Equipment to Monitor Gas Reactions in Narrow Tubes
The apparatus consisted of an inverted microscope with an objective lens of ×40 magnification (ULWD CDPlan 40PL; Olympus), a spectrophotometer (Photonic multichannel analyzer, model PMA-11; Hamamatsu Photonics K.K., Hamamatsu, Japan) connected through a C-mount, a thin optical guide, and a computer (FMV BIBLIO MG50R; Fujitsu, Tokyo, Japan). The microscope's light source (a halogen lamp) intensity was controlled using a current stabilizer (TH4–100; Olympus). The scanned wavelength was 194–956 nm with a gate time of 100 ms/scan; data were obtained every 0.2 nm. One spectrum from a 25-μm-diameter spot over the centerline of the narrow tube was recorded, and 100 scans were accumulated in 10 s. A measuring spot on the narrow tube within the visual field of the microscope was fixed on a monitor (PVM-14L2; Sony, Tokyo, Japan) through a charge-coupled device camera (model CS 230B; Olympus) by sliding the microscope stage.
Measurement of O2-releasing Rates of Oxygenated Hb-containing Solutions
To measure the O2 releasing rate, the gas-permeable tube was immersed in deoxygenated saline solution containing 10 mM Na2S2O4. The spectroscopic measurements were performed at traveling distances of 10, 30, 50, 70, and 90 mm. After a steady flow was attained, three measurements were performed. Because of the light scatter by fine particles, the absorbance of the HbVs at a shorter wavelength was slightly higher than that at a longer wavelength (41). In the spectra of the 100% deoxy-Hb and 100% oxygenated Hb-containing samples, two isosbestic points (522 and 586 nm) in the Q band of Hb were connected by a straight line as the baseline (Fig. 2A). The absorbances at 555 nm [A555; maximum absorbance (λmax) of deoxy-Hb] and 576 nm (A576, λmax of oxyHb) from the baseline were obtained to produce a calibration line that shows the relation between the O2 saturation (in %) and the ratio of the two absorbances (R = A555/A576) (39). The O2 saturation values of each sample were averaged and shown vs. the traveling distance (n = 3, mean ± SD).

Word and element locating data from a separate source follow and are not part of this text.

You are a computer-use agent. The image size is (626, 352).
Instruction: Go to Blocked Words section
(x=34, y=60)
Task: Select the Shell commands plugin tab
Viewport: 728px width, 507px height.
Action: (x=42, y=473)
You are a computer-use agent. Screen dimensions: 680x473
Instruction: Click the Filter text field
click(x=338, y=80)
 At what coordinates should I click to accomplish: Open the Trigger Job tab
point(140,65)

Measurement of CO-binding Rate of Deoxy-Hb-containing Solutions
To measure the CO-binding rate, the tube was immersed in a saline solution containing 10 mM Na2S2O4, which had been previously bubbled with a gas of 14.14% CO/N2 balance (Takachiho Chemical Industrial, Tokyo, Japan). The resultant CO concentration outside of the tube was ∼135 μM. The spectroscopic measurements were performed by the same manner. In the spectra of the 100% deoxy-Hb and 100% carbonylated Hb-containing samples, two isosbestic points (454 and 578 nm) were connected by a straight line as the baseline (Fig. 2B). The A555 (λmax of deoxy-Hb) and A569 (λmax of HbCO) from the baseline were obtained to make a calibration line that shows the relation between the CO saturation (in %) and the ratio of the two absorbances (R = A555/A569). The CO saturation values of each sample were averaged and shown vs. the traveling distance (n = 3, mean ± SD).

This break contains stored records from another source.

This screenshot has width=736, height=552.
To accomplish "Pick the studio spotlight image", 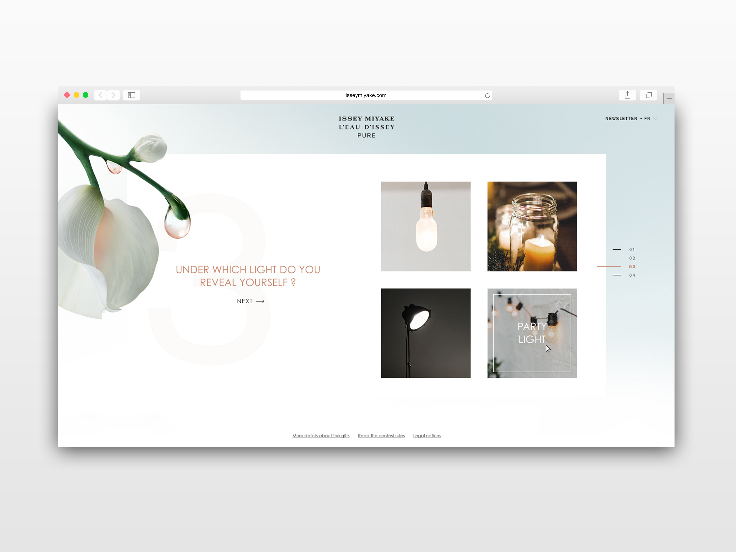I will (x=426, y=333).
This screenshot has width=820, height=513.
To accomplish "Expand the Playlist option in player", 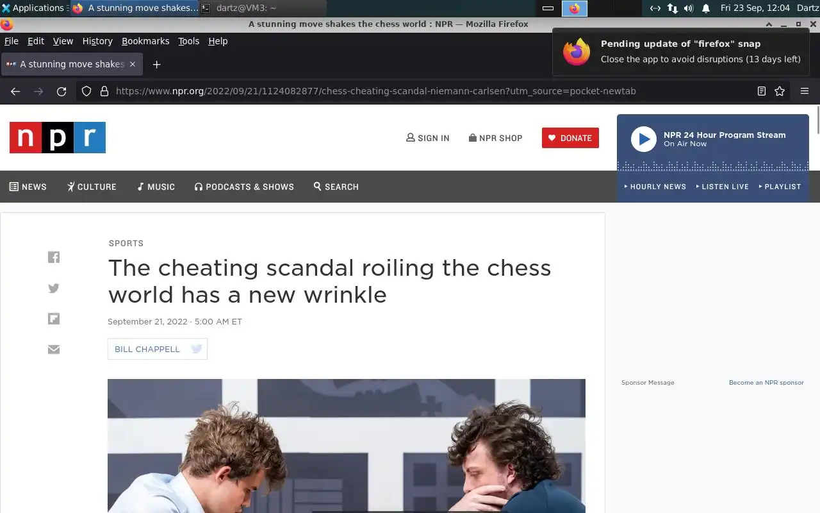I will point(780,187).
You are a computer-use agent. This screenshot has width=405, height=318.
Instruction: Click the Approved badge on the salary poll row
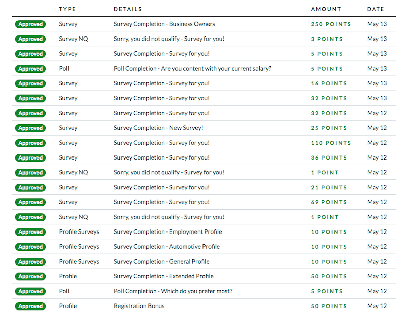(30, 69)
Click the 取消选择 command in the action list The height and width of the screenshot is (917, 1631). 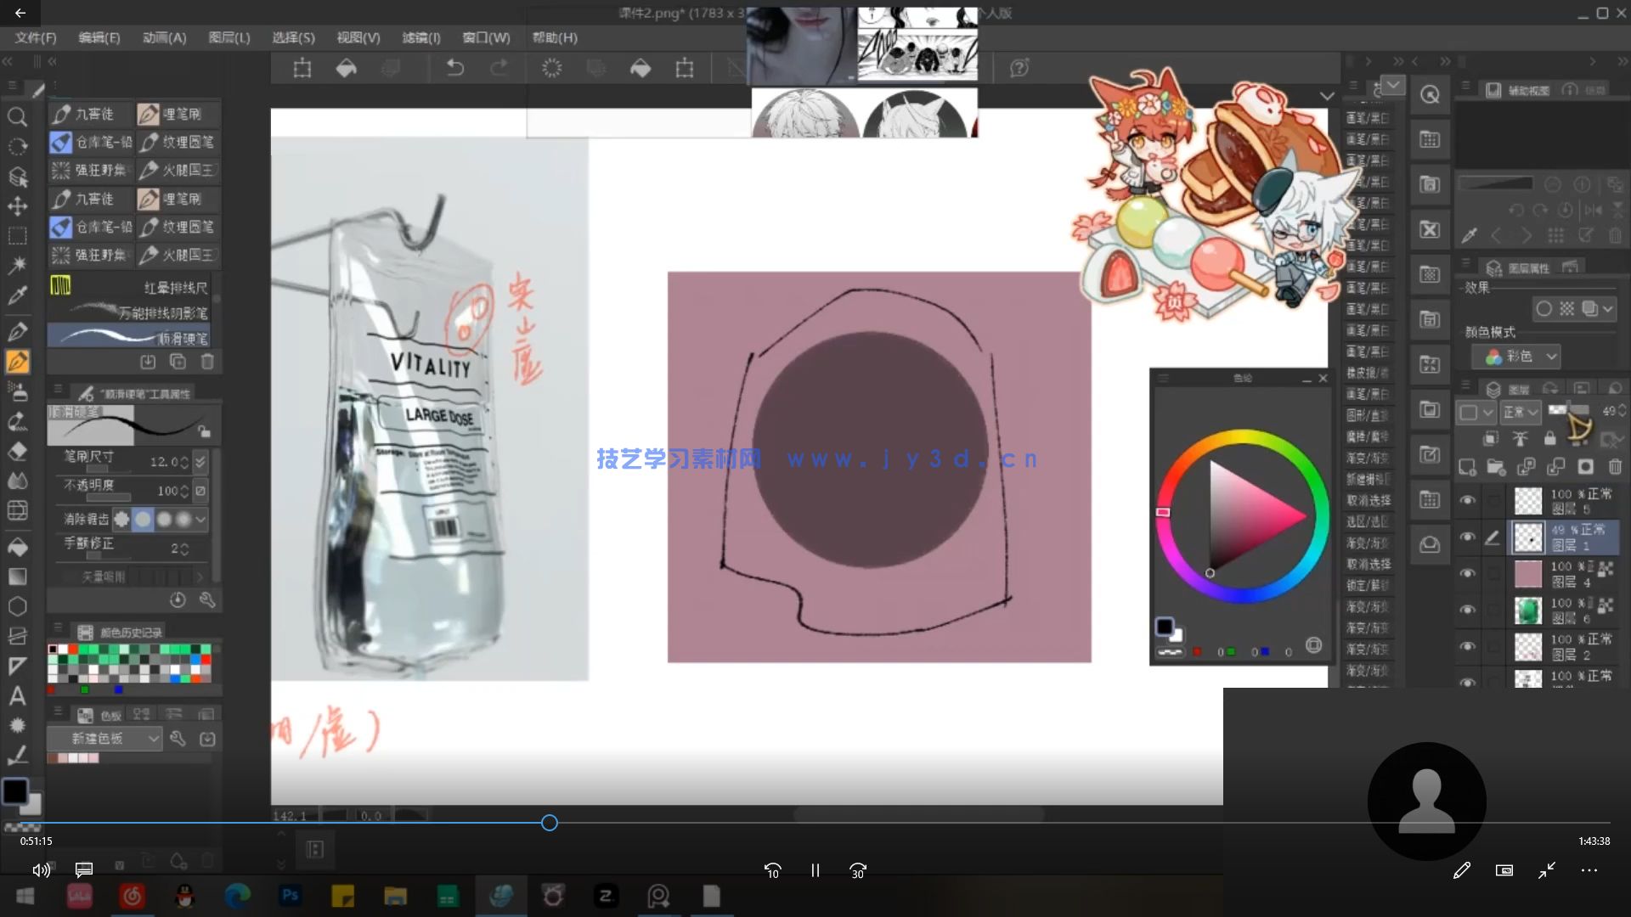(x=1369, y=501)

Measurement of NO-binding Rate of Deoxy-Hb-containing Solutions
The method to measure the NO-binding rate is essentially identical with that of CO-binding rate. A gas of 4.7% NO/N2 balance (Takachiho Chemical Industrial) was used to attain the NO concentration, ∼88 μM. Two isosbestic points (449 and 592 nm) of HbNO and deoxy-Hb were obtained (Fig. 2C). The A555 (λmax of deoxy-Hb) and A575 (λmax of HbNO) from the baseline were used to obtain the calibration curve of NO saturation (in %) vs. R = A555/A575.

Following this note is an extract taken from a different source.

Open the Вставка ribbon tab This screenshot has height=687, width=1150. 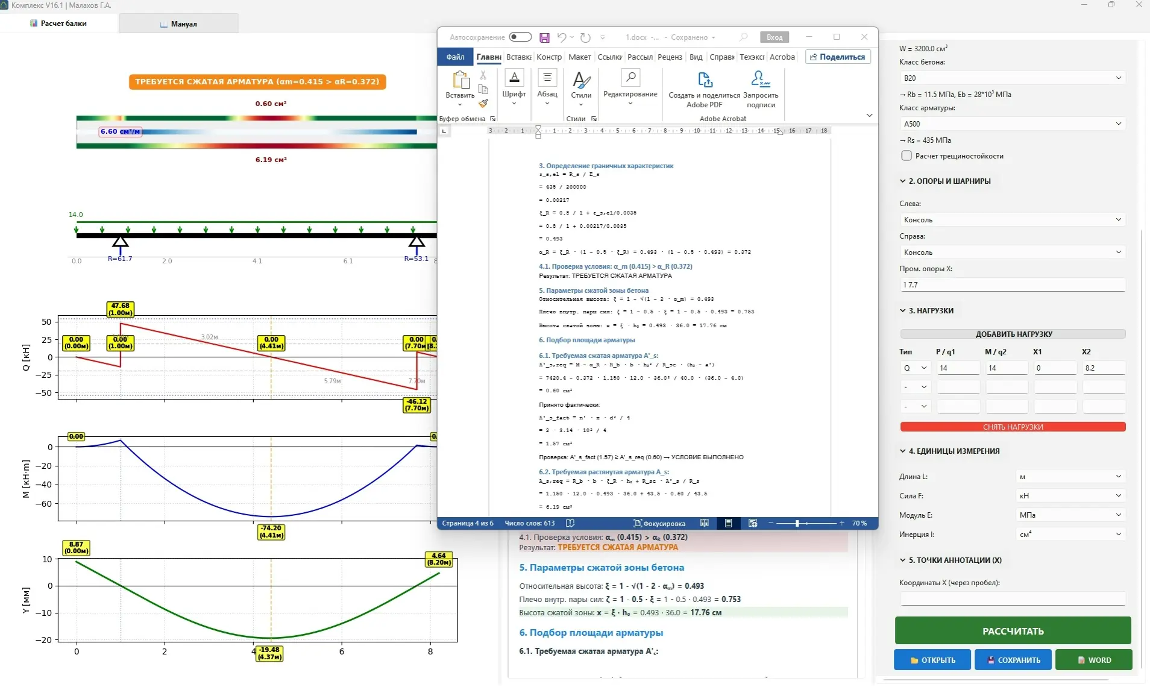518,57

Simulation of Diffusion Profiles of Hb and HbV in Narrow Tubes
The diffusion and distribution of Hb (6 nm) and HbV (250 nm) in a fluid flowing through a tube (25-μm diameter) were simulated to clarify the stirring effects of the fluids. The profiles of the diffusion of Hb molecules or HbV particles that were originally present just near the wall of the narrow tube (12.5-μm radius, 10-cm length, 1-mm/s centerline velocity) at the entrance are analyzed. We assumed that the two different solutions had identical physicochemical properties. Component 1 enters the core, with 0- to 11.5-μm tube radius. Then component 2 enters the peripheral, with 11.5- to 12.5-μm radius. The simulated diffusion of component 2 to the center and to the flow direction in two-dimensional imaging of the tube cross section was calculated.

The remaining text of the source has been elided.